Tasks to complete ▸
(1) Why did Maríñez meet with recently hired probationary faculty of color during her visit, according to the announcement of her stay as a visiting scholar?
(2) In the announcement of Sophie Maríñez's visit, revise the passage between "In addition to" and "Republic in Mexico.", inclusive, so that "diaspora communities" takes the place of "diasporas".
(3) Continue the announcement of Sophie Maríñez's visit as a scholar beyond its last sentence.

Text excerpt ▸
=======

Visiting Scholar, Professor Sophie Maríñez


Contributed by Samuel Martínez

From October 11 to October 22, 2021, El Instituto and the Department of Literatures, Cultures, and Languages hosted Sophie Maríñez, a 2021 Mellon/ACLS Fellow and a recipient of the Distinguished Teaching Award at Borough of Manhattan Community College, where she is a professor of Modern Languages and Literatures. Maríñez’ public presentation gave members of the UConn community and visitors who livestreamed the talk a preview of the book manuscript on which she is currently working, titled Spirals in the Caribbean: Representing Violence in Haiti and the Dominican Republic. In an additional paper workshop, she discussed a chapter-in-progress, “The Comegente (1791-1989).” During her visit to UConn, Maríñez also met with recently-hired probationary faculty of color to talk about the challenges of winning tenure and surviving emotionally in a White-dominated university environment, and visited a number of classes. Faculty and students in LCL, Philosophy, Political Science, and Anthropology, as well as El Instituto, gained nuanced insights into the Haitian-Dominican relationship through their intellectual exchange with Maríñez.

In addition to teaching at BMCC, Professor Maríñez has taught graduate courses on the literatures of Haiti, the Dominican Republic, and their respective diasporas at City College and The Graduate Center. Prior to her appointment at CUNY, she held a two-year visiting faculty position in French at Vassar College (2010-2012). From 1997 to 2000, she was a diplomat, working as a Cultural Counselor at the embassy of the Dominican Republic in Mexico.

=======

Information given ▸
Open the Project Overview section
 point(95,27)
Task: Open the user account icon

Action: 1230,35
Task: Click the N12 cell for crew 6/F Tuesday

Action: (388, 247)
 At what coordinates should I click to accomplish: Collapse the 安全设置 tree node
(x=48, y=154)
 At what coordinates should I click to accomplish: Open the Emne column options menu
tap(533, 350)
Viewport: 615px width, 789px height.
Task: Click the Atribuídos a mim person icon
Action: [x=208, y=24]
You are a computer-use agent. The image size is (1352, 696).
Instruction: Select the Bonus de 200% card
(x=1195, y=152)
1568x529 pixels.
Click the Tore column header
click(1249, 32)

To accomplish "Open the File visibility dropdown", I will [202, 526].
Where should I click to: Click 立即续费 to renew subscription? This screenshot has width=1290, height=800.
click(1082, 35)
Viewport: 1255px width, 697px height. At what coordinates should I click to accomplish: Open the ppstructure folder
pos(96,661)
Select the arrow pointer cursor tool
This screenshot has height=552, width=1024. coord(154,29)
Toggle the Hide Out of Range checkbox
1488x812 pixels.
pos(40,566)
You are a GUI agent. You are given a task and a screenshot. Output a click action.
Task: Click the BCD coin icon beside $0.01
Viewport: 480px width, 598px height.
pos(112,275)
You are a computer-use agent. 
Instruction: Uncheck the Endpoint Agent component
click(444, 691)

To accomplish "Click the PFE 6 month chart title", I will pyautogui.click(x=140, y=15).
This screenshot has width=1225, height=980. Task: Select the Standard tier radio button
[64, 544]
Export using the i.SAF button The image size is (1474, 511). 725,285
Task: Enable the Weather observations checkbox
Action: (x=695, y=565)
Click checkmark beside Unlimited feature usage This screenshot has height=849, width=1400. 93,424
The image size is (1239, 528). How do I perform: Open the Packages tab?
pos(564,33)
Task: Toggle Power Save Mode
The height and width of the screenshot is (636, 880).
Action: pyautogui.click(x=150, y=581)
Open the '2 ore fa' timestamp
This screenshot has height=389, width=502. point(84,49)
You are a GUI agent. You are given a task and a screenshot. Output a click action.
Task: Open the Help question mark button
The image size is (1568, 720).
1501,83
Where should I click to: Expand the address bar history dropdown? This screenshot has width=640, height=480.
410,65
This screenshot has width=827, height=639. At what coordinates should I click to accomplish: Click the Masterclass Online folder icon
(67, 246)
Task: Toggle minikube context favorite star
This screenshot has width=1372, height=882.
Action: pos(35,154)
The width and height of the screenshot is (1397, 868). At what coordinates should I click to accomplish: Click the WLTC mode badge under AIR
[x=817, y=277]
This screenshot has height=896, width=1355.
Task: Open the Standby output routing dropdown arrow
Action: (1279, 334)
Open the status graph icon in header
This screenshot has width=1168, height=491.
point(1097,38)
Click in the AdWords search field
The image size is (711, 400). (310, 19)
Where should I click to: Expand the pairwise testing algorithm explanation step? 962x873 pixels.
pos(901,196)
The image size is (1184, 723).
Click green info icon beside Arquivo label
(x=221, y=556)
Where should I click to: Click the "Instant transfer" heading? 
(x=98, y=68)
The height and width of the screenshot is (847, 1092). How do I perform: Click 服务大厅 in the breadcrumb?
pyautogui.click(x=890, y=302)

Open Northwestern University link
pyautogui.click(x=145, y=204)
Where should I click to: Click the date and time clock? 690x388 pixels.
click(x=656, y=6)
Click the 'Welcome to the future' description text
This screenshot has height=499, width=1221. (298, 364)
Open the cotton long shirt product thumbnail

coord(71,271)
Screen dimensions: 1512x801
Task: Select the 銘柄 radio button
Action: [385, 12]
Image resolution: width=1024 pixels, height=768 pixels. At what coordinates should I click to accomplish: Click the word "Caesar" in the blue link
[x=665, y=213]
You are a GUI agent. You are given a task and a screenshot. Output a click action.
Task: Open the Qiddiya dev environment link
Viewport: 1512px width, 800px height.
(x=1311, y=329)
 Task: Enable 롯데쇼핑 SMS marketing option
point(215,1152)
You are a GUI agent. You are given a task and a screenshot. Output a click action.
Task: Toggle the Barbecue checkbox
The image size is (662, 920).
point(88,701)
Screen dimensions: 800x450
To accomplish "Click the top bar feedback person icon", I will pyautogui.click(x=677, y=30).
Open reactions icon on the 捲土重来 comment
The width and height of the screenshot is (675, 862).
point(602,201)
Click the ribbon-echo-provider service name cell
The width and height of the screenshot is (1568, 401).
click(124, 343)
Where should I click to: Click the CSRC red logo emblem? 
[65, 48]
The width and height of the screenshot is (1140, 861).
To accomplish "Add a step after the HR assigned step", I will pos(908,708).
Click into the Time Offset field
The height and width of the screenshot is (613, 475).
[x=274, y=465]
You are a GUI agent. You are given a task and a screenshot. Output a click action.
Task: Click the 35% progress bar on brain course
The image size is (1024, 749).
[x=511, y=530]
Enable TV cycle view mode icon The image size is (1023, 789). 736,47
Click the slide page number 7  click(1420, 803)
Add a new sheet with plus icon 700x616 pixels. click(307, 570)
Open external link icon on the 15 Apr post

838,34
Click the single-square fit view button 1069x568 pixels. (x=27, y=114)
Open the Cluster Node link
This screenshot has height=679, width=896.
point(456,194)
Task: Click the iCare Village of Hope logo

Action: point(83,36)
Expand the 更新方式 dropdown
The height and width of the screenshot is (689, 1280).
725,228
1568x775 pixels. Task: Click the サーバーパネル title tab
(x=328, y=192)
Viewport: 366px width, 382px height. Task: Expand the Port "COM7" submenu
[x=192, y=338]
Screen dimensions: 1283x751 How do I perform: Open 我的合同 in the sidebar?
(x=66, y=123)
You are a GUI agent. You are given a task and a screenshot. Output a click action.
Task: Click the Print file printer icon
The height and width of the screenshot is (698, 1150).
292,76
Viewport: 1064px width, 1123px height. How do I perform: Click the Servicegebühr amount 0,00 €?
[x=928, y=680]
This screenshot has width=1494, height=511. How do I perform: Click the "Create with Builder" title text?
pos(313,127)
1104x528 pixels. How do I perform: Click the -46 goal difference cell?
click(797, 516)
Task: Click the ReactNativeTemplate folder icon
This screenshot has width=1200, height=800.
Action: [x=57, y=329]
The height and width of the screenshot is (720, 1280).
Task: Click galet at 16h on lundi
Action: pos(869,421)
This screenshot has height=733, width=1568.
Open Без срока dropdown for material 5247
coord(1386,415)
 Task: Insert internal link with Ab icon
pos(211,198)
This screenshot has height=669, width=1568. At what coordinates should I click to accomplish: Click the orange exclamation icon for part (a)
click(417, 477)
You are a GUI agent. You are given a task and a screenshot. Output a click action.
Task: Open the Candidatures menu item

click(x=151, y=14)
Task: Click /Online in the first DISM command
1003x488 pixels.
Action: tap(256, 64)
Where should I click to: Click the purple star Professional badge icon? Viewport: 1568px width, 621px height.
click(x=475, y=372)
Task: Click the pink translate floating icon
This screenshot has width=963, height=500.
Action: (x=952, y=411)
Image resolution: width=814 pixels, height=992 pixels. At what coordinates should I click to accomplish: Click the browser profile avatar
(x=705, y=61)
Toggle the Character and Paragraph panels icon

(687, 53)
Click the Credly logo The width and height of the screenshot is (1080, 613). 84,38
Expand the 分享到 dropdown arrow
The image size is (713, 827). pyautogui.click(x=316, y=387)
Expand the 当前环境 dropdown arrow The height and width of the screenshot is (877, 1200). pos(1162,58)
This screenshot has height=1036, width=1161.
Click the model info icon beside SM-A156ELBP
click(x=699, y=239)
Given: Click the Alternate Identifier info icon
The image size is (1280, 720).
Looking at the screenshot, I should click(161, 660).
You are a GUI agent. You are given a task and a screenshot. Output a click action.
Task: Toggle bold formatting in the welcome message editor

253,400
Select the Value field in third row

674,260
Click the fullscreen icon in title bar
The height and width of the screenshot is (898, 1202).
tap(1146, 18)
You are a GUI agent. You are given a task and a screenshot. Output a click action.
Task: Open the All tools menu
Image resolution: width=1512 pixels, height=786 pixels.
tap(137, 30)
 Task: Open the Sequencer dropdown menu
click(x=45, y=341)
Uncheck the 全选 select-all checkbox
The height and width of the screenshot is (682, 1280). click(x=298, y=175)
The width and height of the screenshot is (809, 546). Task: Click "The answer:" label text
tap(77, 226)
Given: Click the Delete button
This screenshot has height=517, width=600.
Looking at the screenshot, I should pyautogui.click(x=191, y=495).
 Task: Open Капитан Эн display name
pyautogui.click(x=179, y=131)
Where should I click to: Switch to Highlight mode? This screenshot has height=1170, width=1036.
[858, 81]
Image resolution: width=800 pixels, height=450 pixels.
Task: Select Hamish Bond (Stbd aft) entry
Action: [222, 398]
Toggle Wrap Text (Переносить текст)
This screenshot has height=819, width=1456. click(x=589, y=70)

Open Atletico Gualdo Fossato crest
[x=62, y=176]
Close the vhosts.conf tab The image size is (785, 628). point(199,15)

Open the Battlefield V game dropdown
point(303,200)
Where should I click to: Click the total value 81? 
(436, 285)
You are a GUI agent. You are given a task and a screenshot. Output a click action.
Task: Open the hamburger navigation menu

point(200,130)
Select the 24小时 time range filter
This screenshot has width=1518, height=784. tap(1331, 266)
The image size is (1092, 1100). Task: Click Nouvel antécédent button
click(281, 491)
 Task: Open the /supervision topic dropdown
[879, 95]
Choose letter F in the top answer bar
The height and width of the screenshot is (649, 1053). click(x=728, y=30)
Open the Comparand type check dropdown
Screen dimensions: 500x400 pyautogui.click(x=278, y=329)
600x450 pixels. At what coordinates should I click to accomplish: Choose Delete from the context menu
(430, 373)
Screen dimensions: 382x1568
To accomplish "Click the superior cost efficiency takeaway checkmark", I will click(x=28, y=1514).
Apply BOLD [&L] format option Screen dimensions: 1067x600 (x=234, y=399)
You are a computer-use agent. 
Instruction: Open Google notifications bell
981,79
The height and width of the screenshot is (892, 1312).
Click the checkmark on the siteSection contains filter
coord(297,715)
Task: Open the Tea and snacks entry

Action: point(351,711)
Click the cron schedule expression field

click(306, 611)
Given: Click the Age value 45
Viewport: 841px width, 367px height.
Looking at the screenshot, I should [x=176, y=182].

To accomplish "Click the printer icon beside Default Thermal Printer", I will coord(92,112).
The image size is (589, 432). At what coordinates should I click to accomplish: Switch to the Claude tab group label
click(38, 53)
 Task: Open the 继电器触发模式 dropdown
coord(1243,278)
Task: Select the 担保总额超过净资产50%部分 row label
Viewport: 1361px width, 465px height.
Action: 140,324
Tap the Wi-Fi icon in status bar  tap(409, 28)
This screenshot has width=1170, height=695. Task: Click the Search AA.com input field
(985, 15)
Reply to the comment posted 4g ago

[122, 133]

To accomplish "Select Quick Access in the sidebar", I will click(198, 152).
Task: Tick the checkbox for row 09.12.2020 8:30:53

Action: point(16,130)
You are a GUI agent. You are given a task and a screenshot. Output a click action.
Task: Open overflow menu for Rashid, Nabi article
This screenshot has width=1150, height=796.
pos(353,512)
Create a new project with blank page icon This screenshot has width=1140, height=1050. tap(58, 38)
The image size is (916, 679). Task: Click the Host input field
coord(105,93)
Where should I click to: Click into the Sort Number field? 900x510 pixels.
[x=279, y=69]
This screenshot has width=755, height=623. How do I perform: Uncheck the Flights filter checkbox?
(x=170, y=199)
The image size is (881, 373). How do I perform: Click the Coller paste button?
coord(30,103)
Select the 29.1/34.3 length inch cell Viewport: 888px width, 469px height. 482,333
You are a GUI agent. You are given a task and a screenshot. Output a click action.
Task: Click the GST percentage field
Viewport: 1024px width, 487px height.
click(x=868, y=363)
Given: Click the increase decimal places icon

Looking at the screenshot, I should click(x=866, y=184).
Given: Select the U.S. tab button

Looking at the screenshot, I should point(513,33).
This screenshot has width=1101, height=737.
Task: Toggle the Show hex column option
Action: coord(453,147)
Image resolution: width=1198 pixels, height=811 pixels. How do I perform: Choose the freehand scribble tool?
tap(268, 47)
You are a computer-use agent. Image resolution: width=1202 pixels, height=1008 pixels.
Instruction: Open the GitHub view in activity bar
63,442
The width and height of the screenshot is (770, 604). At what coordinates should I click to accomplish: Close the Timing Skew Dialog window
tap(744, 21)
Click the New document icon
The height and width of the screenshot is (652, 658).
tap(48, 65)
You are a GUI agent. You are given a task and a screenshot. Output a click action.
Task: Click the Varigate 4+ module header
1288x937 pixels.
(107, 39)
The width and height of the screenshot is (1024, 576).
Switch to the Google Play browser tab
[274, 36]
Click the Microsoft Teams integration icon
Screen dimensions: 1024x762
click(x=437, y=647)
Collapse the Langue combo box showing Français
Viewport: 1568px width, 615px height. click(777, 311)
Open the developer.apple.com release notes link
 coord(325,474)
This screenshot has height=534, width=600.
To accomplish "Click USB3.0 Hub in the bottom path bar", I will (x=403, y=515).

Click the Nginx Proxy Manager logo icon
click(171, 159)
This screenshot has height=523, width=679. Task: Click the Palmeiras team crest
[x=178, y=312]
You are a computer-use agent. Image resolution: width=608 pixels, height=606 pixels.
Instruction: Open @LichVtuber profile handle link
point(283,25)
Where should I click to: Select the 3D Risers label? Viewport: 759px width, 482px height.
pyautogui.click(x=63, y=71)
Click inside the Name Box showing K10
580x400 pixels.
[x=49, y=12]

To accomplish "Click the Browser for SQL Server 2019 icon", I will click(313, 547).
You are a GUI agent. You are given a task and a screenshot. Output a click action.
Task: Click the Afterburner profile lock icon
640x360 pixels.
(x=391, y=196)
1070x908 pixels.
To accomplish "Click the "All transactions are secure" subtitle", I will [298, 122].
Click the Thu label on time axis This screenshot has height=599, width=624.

=======

Solved problems ▸
(1) She met with them to talk about the challenges of winning tenure and surviving emotionally in a White-dominated university environment.

(2)
In addition to teaching at BMCC, Professor Maríñez has taught graduate courses on the literatures of Haiti, the Dominican Republic, and their respective diaspora communities at City College and The Graduate Center. Prior to her appointment at CUNY, she held a two-year visiting faculty position in French at Vassar College (2010-2012). From 1997 to 2000, she was a diplomat, working as a Cultural Counselor at the embassy of the Dominican Republic in Mexico.

(3)
Whereas Maríñez’ earlier work focused on French aristocratic women who used their writings and chateaux to establish authority, legitimacy, social status, and political identities, she has of late been drawn into an intensive engagement with the fraught relationship of the Dominican Republic with Haiti, its island neighbor. Specifically, she is seeking responses as a literature teacher and researcher to the human rights crisis into which Dominicans of Haitian ancestry have been thrown since a 2013 Dominican high court ruling stripped these people of their Dominican citizenship. International repudiation of the Dominican state’s racist policy of nationality-stripping has drawn her, as a politically-engaged feminist, decolonial and anti-racist scholar, to take on a close reading of musical, theatrical, literary and political projects of protest against Dominican nationalism’s toxic turn toward hostility with Haiti. In her book in progress, more specifically, she takes the highly original approach, as a fully French and Spanish bilingual cultural studies expert, of theorizing the Haitian/Dominican relationship through the lens of the Haitian literary movement of Spiralism. Many in the fields of Dominican, Haitian, and Antillean studies look forward with great anticipation to the paradigm-setting potential of Maríñez’ Spirals in the Caribbean project.